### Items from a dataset
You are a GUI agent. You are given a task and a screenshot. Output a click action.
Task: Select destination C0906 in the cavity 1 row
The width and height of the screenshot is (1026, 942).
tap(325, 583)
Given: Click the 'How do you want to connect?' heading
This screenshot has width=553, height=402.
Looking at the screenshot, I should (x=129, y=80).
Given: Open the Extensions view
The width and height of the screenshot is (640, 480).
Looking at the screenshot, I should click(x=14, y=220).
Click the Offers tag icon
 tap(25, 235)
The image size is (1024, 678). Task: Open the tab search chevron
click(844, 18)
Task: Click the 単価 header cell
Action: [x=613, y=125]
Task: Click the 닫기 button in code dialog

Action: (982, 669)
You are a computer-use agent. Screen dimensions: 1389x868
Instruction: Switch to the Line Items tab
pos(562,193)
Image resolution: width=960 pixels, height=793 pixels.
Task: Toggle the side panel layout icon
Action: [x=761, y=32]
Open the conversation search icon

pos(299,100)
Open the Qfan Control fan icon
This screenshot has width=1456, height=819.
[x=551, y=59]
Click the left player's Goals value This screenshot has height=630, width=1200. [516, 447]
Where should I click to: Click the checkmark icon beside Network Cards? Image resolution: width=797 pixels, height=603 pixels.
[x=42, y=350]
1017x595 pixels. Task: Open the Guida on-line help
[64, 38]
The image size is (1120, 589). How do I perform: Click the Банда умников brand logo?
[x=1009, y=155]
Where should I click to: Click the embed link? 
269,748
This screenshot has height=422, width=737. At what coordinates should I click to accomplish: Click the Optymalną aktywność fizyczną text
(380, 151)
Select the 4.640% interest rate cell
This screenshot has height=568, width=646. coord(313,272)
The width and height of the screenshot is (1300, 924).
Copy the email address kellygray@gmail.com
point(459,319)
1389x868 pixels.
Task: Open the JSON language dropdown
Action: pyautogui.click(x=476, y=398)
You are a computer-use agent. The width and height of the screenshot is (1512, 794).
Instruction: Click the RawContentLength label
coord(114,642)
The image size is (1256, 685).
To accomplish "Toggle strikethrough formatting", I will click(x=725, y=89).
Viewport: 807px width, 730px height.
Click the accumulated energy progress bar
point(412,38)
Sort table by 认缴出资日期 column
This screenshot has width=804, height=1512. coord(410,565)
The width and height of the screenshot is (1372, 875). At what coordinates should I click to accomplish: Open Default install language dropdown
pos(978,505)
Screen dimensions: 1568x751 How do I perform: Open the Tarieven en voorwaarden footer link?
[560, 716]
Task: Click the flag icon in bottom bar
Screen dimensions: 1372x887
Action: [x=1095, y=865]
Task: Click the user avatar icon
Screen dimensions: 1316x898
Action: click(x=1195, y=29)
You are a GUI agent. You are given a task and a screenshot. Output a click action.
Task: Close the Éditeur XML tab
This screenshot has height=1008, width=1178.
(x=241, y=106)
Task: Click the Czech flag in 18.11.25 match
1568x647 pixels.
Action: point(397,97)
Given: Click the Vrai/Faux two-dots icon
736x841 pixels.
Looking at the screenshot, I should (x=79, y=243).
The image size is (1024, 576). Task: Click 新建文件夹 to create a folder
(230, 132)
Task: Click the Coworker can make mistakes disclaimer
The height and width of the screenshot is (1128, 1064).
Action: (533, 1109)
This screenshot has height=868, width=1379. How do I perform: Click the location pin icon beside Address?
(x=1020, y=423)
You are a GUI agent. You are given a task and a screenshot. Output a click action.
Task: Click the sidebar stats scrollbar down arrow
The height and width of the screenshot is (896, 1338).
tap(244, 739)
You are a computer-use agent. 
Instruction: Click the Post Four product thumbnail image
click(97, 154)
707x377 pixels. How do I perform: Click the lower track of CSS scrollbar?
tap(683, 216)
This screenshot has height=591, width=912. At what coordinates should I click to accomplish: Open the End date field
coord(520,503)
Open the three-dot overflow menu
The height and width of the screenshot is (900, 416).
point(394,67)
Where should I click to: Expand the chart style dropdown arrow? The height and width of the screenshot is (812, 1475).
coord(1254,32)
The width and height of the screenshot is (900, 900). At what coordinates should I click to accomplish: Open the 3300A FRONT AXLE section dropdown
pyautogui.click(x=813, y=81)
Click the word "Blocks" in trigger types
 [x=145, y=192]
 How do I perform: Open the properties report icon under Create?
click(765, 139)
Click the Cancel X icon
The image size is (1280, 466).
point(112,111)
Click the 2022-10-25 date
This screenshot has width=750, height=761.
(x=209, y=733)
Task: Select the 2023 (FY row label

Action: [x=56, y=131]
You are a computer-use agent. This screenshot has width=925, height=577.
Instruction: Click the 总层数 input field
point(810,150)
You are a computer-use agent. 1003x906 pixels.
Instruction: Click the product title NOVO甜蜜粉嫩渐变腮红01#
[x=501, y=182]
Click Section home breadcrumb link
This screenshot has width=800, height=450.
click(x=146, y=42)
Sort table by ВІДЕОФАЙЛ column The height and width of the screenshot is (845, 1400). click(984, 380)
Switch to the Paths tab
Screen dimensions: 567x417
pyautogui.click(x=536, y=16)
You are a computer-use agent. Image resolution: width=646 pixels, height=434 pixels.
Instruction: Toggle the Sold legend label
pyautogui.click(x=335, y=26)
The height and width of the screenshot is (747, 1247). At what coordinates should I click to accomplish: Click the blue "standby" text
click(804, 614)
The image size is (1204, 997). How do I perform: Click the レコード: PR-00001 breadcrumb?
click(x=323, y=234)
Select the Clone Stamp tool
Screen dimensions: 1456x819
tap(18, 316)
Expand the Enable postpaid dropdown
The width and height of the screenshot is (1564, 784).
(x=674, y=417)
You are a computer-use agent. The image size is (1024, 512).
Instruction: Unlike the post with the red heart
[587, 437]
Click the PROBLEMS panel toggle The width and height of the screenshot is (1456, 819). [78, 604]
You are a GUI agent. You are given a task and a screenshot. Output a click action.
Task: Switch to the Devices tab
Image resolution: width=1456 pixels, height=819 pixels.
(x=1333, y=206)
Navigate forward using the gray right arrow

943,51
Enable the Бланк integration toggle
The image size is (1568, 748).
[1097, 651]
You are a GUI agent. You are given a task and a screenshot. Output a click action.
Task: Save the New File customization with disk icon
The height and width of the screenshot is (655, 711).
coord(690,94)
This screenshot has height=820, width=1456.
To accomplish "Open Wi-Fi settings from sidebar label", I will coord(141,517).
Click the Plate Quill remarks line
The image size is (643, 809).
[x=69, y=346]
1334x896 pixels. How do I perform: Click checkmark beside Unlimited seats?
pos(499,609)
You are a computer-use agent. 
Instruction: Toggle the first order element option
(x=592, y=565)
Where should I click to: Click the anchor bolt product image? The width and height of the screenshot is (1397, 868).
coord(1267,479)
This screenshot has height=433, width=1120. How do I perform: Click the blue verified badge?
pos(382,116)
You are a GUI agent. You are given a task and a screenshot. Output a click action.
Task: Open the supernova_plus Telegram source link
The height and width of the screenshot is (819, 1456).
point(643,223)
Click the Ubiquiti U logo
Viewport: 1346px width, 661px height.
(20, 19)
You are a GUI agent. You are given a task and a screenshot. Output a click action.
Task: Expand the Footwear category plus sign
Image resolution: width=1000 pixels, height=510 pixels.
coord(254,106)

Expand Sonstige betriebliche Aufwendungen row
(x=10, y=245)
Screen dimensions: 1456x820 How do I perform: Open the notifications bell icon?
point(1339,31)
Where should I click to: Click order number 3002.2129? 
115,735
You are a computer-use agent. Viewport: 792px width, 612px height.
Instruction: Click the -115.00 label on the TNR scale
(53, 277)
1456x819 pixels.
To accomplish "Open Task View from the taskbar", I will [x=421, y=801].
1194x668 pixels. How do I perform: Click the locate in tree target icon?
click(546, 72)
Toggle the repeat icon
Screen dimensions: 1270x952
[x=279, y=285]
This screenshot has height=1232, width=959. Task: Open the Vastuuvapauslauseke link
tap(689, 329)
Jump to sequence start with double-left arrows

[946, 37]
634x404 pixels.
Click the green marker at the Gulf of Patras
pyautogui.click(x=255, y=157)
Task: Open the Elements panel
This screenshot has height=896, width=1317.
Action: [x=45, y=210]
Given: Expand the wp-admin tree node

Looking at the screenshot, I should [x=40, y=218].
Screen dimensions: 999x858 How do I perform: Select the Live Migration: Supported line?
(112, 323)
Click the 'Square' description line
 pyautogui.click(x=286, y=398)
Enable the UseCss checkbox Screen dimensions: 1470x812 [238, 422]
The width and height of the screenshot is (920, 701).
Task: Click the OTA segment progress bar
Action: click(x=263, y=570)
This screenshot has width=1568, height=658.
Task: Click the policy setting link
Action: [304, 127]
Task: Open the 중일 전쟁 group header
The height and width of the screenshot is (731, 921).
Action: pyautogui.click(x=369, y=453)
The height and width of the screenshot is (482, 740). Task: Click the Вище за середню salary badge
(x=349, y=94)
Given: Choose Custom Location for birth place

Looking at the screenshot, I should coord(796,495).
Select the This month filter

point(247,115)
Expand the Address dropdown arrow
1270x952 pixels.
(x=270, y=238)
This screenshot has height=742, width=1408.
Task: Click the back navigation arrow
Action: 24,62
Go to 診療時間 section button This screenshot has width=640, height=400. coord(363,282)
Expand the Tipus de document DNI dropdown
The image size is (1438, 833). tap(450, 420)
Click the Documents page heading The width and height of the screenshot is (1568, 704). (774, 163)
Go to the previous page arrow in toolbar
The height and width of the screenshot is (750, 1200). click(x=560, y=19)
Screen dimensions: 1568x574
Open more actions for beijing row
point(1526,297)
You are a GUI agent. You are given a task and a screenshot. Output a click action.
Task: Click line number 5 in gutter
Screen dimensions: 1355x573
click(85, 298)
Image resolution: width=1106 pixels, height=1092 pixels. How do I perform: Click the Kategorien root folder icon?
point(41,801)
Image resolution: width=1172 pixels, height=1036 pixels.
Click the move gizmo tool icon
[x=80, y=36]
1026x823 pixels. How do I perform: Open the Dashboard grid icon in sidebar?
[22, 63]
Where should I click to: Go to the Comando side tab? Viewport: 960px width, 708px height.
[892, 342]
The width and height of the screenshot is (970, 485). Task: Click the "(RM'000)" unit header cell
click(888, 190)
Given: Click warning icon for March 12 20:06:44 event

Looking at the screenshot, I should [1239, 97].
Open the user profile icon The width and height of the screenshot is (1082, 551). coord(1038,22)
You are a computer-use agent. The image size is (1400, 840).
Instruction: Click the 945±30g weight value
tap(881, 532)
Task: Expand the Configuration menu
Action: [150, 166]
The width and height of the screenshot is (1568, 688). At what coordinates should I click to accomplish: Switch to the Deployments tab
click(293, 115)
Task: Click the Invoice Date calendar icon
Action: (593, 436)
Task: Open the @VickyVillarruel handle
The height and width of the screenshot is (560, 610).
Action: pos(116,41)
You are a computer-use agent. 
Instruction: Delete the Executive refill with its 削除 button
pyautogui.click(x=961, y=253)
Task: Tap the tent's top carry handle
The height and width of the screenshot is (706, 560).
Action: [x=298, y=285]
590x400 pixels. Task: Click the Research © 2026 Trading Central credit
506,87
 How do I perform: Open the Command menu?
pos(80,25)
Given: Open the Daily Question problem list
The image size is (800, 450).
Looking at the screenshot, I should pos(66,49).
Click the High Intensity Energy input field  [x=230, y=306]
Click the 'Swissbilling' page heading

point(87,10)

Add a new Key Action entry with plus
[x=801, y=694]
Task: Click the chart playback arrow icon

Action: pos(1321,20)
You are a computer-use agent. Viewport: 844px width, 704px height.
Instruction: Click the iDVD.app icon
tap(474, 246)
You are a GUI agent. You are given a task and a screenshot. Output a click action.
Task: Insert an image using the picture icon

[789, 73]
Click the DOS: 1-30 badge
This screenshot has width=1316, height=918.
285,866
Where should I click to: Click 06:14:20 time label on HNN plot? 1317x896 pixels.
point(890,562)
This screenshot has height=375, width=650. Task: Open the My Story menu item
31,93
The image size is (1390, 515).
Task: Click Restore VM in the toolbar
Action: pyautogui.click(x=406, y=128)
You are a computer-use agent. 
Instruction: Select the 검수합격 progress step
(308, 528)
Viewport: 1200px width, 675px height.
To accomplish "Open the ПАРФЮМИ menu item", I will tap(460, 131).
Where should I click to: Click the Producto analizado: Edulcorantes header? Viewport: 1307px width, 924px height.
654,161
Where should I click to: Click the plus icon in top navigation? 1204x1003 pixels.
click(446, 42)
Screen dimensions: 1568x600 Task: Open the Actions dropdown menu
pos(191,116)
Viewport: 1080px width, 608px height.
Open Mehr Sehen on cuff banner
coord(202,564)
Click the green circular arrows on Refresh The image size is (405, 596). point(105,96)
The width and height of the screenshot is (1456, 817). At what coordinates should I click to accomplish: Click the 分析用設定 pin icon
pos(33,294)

### Aim of the task
Put everything in the listing from the line containing "This screenshot has height=1232, width=959." down to the line containing "[x=80, y=36]", both included, into a numbered list, leaving out the blank lines.

### Exercise response
1. This screenshot has height=1232, width=959. Task: Open the Vastuuvapauslauseke link
2. tap(689, 329)
3. Jump to sequence start with double-left arrows
4. [946, 37]
5. 634x404 pixels.
6. Click the green marker at the Gulf of Patras
7. pyautogui.click(x=255, y=157)
8. Task: Open the Elements panel
9. This screenshot has height=896, width=1317.
10. Action: [x=45, y=210]
11. Given: Expand the wp-admin tree node
12. Looking at the screenshot, I should [x=40, y=218].
13. Screen dimensions: 999x858 How do I perform: Select the Live Migration: Supported line?
14. (112, 323)
15. Click the 'Square' description line
16.  pyautogui.click(x=286, y=398)
17. Enable the UseCss checkbox Screen dimensions: 1470x812 [238, 422]
18. The width and height of the screenshot is (920, 701).
19. Task: Click the OTA segment progress bar
20. Action: click(x=263, y=570)
21. This screenshot has width=1568, height=658.
22. Task: Click the policy setting link
23. Action: [304, 127]
24. Task: Open the 중일 전쟁 group header
25. The height and width of the screenshot is (731, 921).
26. Action: pyautogui.click(x=369, y=453)
27. The height and width of the screenshot is (482, 740). Task: Click the Вище за середню salary badge
28. (x=349, y=94)
29. Given: Choose Custom Location for birth place
30. Looking at the screenshot, I should coord(796,495).
31. Select the This month filter
32. point(247,115)
33. Expand the Address dropdown arrow
34. 1270x952 pixels.
35. (x=270, y=238)
36. This screenshot has height=742, width=1408.
37. Task: Click the back navigation arrow
38. Action: 24,62
39. Go to 診療時間 section button This screenshot has width=640, height=400. coord(363,282)
40. Expand the Tipus de document DNI dropdown
41. The image size is (1438, 833). tap(450, 420)
42. Click the Documents page heading The width and height of the screenshot is (1568, 704). (774, 163)
43. Go to the previous page arrow in toolbar
44. The height and width of the screenshot is (750, 1200). click(x=560, y=19)
45. Screen dimensions: 1568x574
46. Open more actions for beijing row
47. point(1526,297)
48. You are a GUI agent. You are given a task and a screenshot. Output a click action.
49. Task: Click line number 5 in gutter
50. Screen dimensions: 1355x573
51. click(85, 298)
52. Image resolution: width=1106 pixels, height=1092 pixels. How do I perform: Click the Kategorien root folder icon?
53. point(41,801)
54. Image resolution: width=1172 pixels, height=1036 pixels.
55. Click the move gizmo tool icon
56. [x=80, y=36]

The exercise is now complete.